Stafford also played a role at the courts of Henry VII and Henry VIII. On 22 April 1505 he was made a member of the Order of the Garter, and in January 1506 was present at a meeting between the Henry VII and Philip of Castile at Windsor. At the accession of Henry VIII on 21 April 1509 Stafford was imprisoned in the Tower on suspicion of treason, but was released without charge. On 27 January 1510 he was created Earl of Wiltshire.

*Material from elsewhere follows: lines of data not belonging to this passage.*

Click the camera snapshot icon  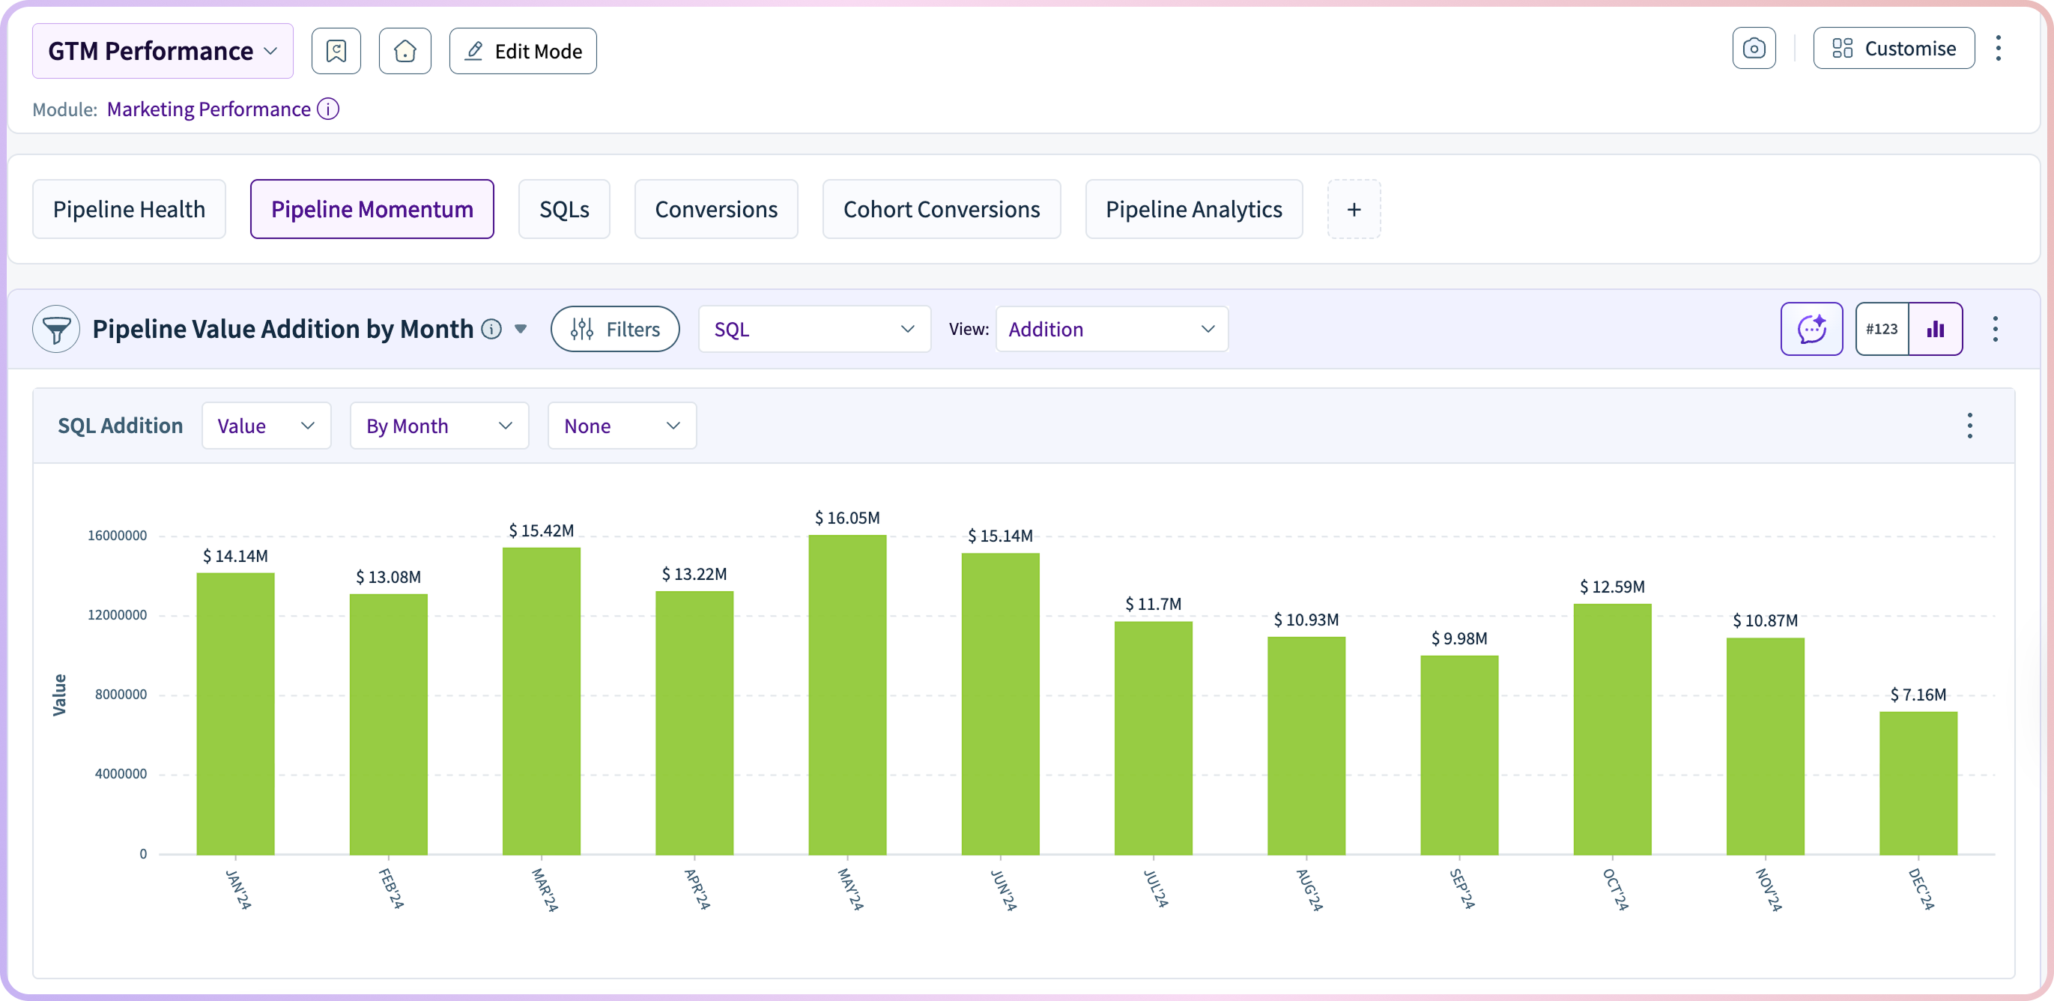coord(1753,49)
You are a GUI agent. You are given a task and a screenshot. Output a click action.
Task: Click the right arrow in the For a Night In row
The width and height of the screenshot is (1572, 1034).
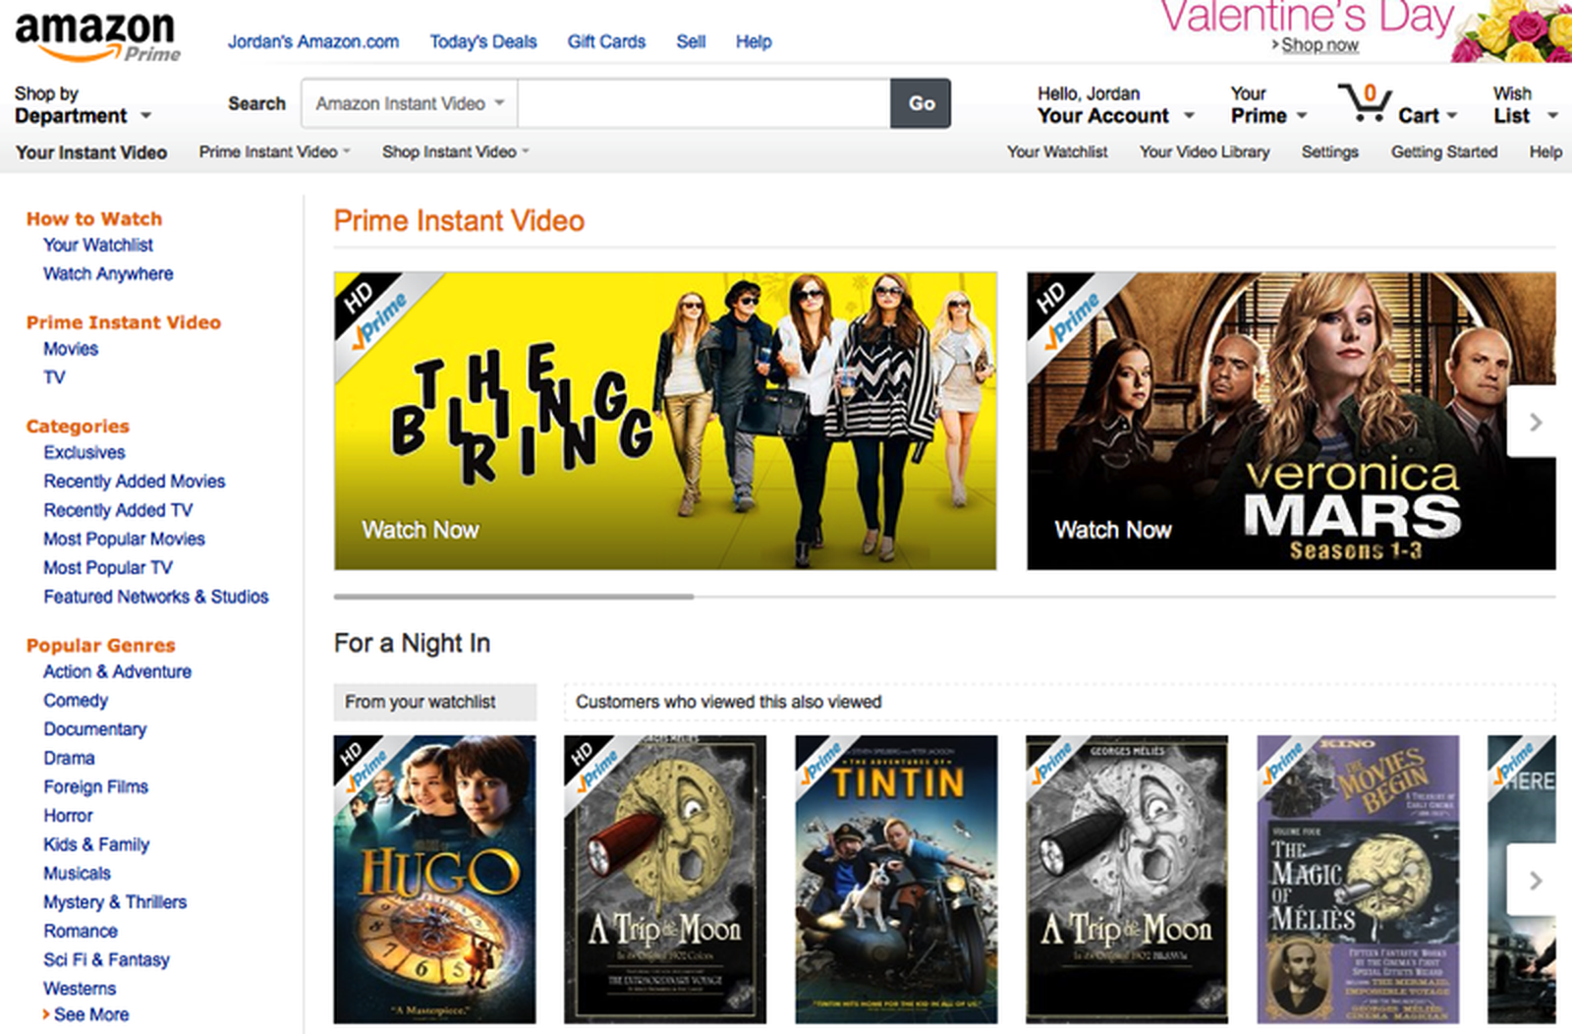click(1535, 880)
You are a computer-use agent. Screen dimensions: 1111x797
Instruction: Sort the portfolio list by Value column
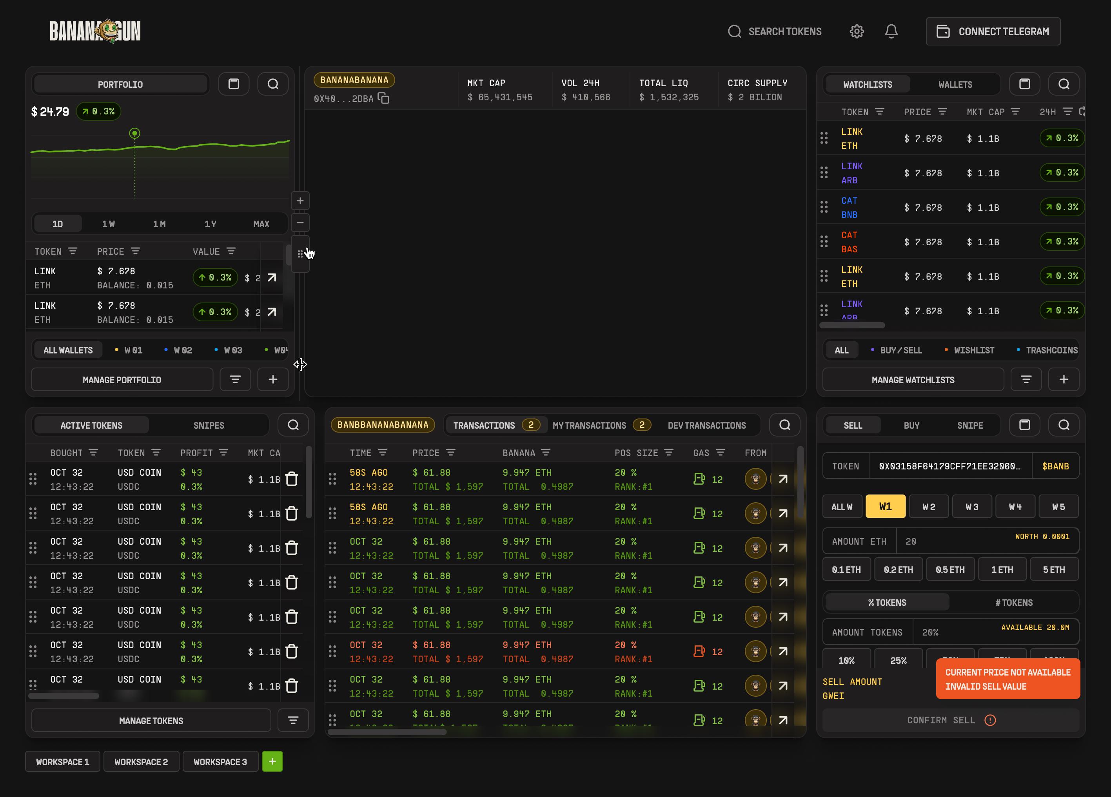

According to Dockray, Stafford was thereafter among the King's favoured courtiers, 'sharing his taste for lavish entertainments, tournaments, and hunting'. The King granted Stafford several offices in the West Country, and he served militarily on one of the King's ships in 1512 and as captain of 651 men during Henry VIII's invasion of France in 1513, landing at Calais on 10 June, and marching south-east on 16 June to participate in the siege of Thérouanne.

Stafford was on the commission directed to inquire into riots in Devon on 29 September 1514, and was in attendance in Westminster Abbey when Thomas Wolsey received his Cardinal's hat on 18 November 1515. Either in or before 1520 he became a member of the Privy Council, and in 1520 was appointed to attend the King at the Field of the Cloth of Gold in June, and at his meeting with the Emperor Charles V in July. Dockray notes that Wiltshire's expenditure at court in the early years of the reign of Henry VIII must have been considerable, as by 1521 he owed the crown £4407 4s.

Stafford was under suspicion in the plot which led to the execution of his elder brother on 17 May 1521, being among those on whom the King ordered Wolsey to keep 'good watch', but apparently retained the King's favour, and was with the army which crossed to France on 12 August 1522.

Stafford died a few months later on 6 April 1523, aged about 44. He left no issue, and the earldom became extinct. On 8 December 1529 the title was granted to Thomas Boleyn, whose daughter, Anne, was betrothed to King Henry VIII.

==Marriage and issue==
According to Burke, p. 493, Stafford married firstly, Margaret Grey, daughter and co-heiress of John Grey, Viscount Lisle, and widow of Edward Stafford, 2nd Earl of Wiltshire (d. 24 March 1499). However Cokayne, Vol. XII, p. 738, states that this alleged marriage did not take place. Moreover, Burke mistakenly identifies Margaret Grey as the daughter of John Grey, Viscount Lisle, whereas she was the daughter of Edward Grey, Viscount Lisle, and his wife, Elizabeth Talbot (d. 8 September 1487), and the sister of John Grey (d. 6 or 9 September 1509), 4th Viscount Lisle. Pidgeon states that in the supplication he made to obtain a dispensation to marry Cicely Bonville he is described as a widower although "there is no other evidence for a wife."

Before 8 October 1505 Stafford paid Henry VII £2000 for permission to marry the wealthy Cecily Bonville, only child and heiress of William Bonville, 6th Baron Harington, and widow of Henry Stafford's first cousin, Thomas Grey, 1st Marquess of Dorset (c.1455 – 30 August 1501). Cecily Bonville was some nineteen years older than Stafford, and had seven sons and seven daughters by her first marriage. The proposed match prompted Cecily's eldest son, Thomas Grey, 2nd Marquess of Dorset, to challenge his mother's right to continue as her late husband's executor. After intervention by King and council, a settlement was reached under which Cecily was prevented from claiming her dower until her eldest son had received his inheritance under his father's will, and limited her control over her own inheritance during her lifetime, requiring her to bequeath it to her eldest son at her death.